Community Corner

Bed-Stuy Calls For Dangler Mansion Justice: Report

Residents and local officials rallied to call for the developer — and the city's landmark commish — to be held accountable.

The Dangler mansion at 441 Willoughby Ave. prior to its demolition this past summer.
The Dangler mansion at 441 Willoughby Ave. prior to its demolition this past summer. (Anna Quinn | Patch)

BED-STUY, BROOKLYN — Residents and local elected officials rallied at 441 Willoughby Ave. this Saturday to call for the developer who demolished the Dangler mansion, and the landmark commissioner who they say acted too slow to save it, to be held accountable, according to Brownstoner.

The site reports that around 30 people, including local Council Member Chi Ossé and State Senator Jabari Brisport, gathered where the beloved mansion once stood to sound off on how the city should move faster to stop demolitions like this from happening again.

“They’ve gotten away with so much and they take and they take and they take, and I’m just hoping that this time that there will be accountability and for that to happen it requires a lot of people to just keep that pressure going,” local resident and business owner Lauren Cawdrey said, according to Brownstoner.
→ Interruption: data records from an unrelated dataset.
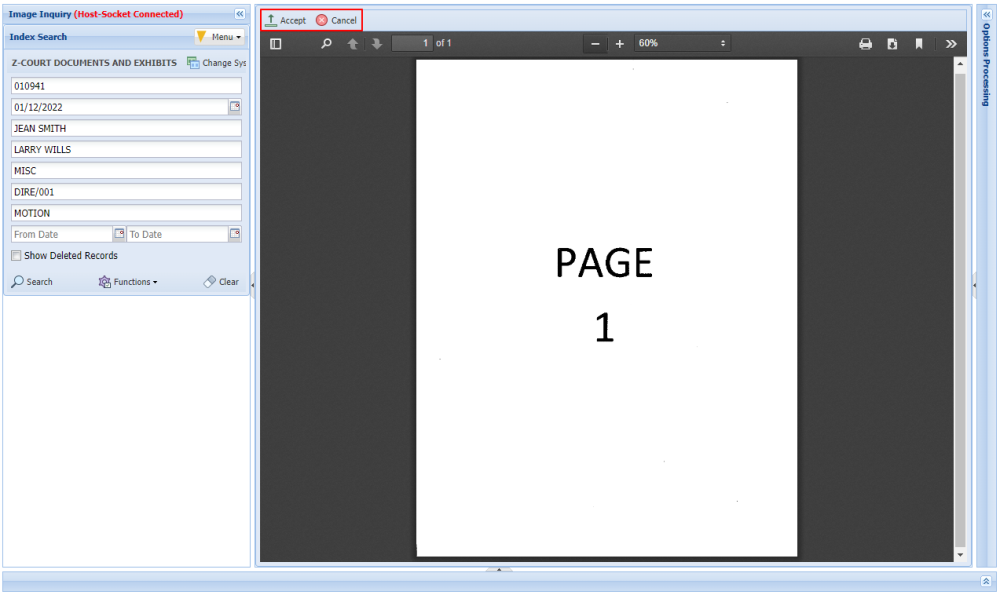Collapse the Image Inquiry panel
Image resolution: width=1000 pixels, height=595 pixels.
click(239, 14)
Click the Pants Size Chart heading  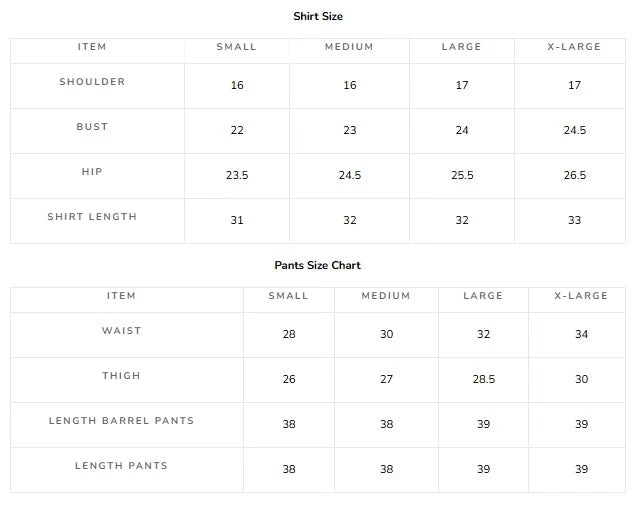click(318, 265)
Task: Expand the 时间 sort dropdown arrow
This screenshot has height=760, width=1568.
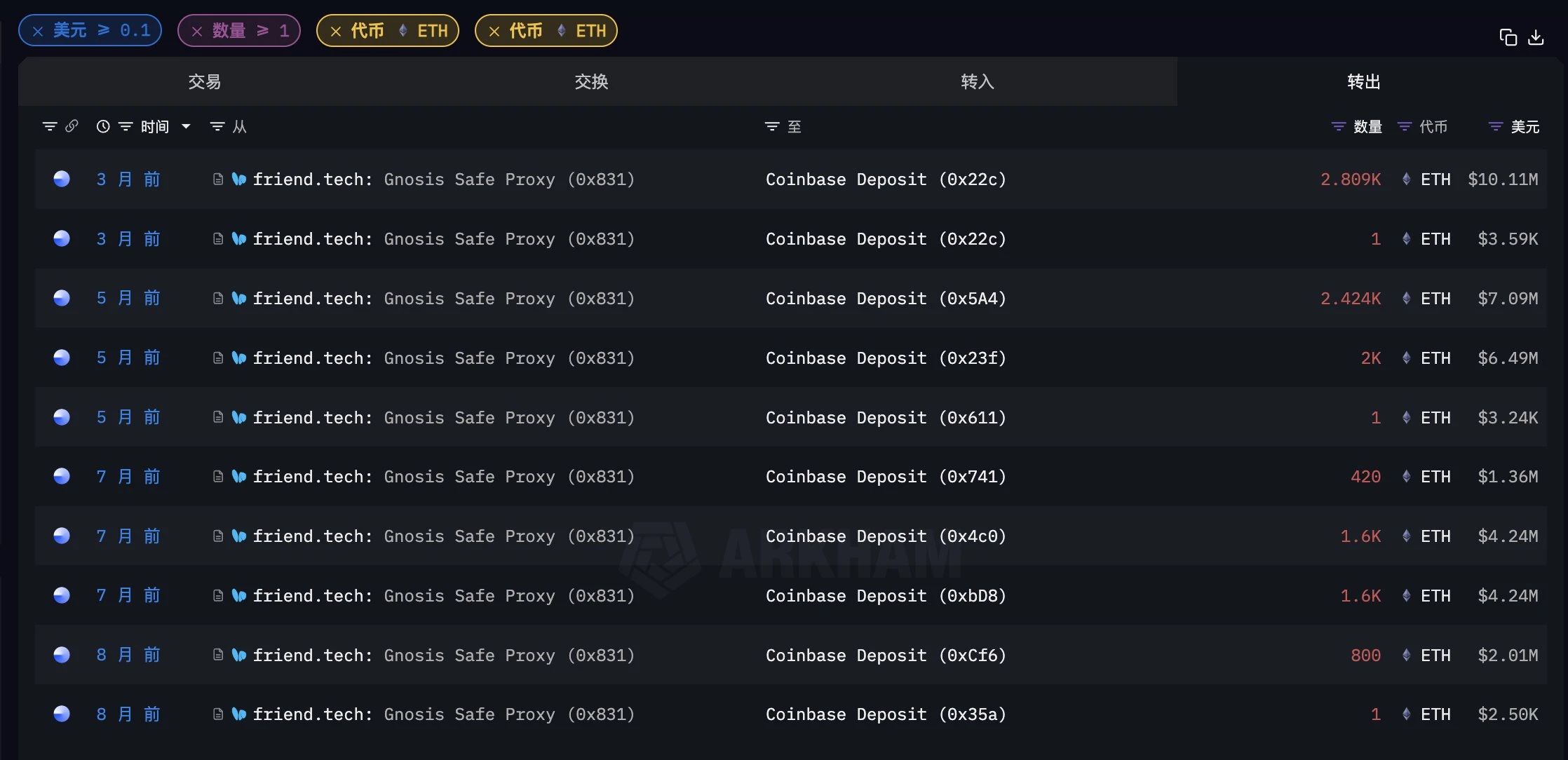Action: (x=186, y=126)
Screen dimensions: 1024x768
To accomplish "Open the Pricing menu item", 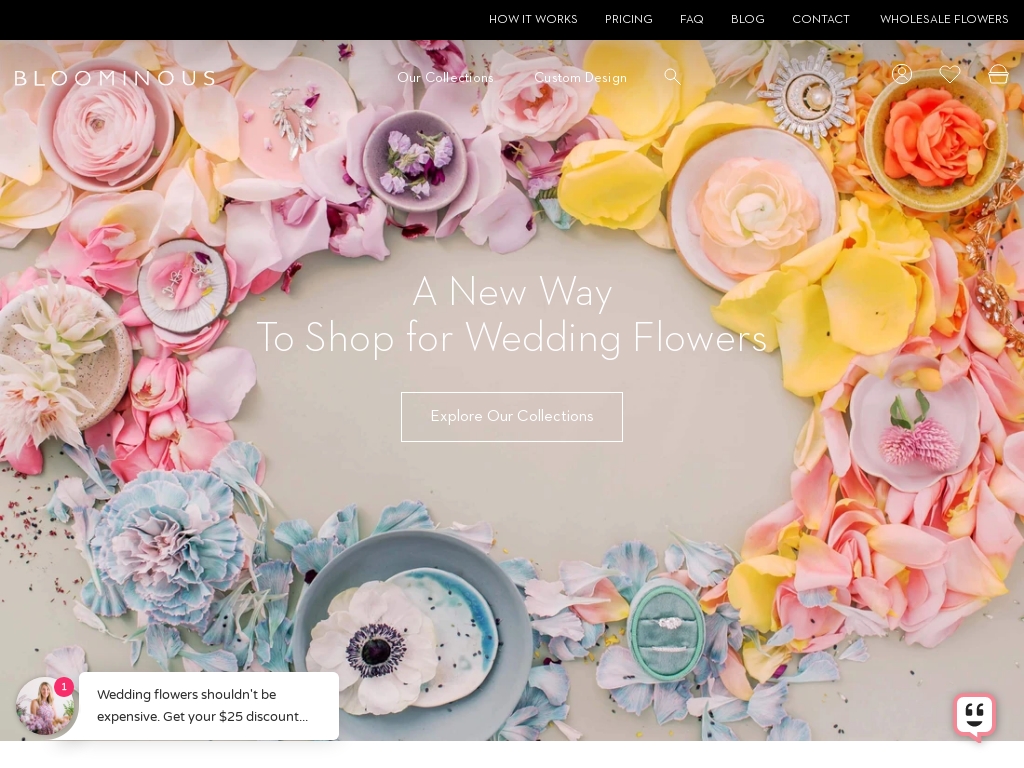I will [628, 19].
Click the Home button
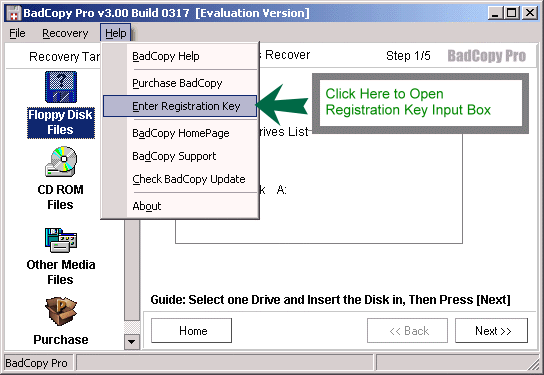Image resolution: width=544 pixels, height=375 pixels. coord(192,331)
Find out what's happening in Bed-Stuyfor free with the latest updates from Patch.

A new group called Justice for 441 Willoughby is also collecting testimonials from current tenants in buildings owned by developer Tomer Elrich, who demolished the mansion and is planning to develop the Dangler site, according to Brownstoner.

"We're not against development," said Ossé at the rally according to Brownstoner, "it’s not that we’re against housing, we’re against this developer who did not engage with the community, who demolished a community landmark, who demolished a historic building and did not listen to the needs of the people of Bed Stuy."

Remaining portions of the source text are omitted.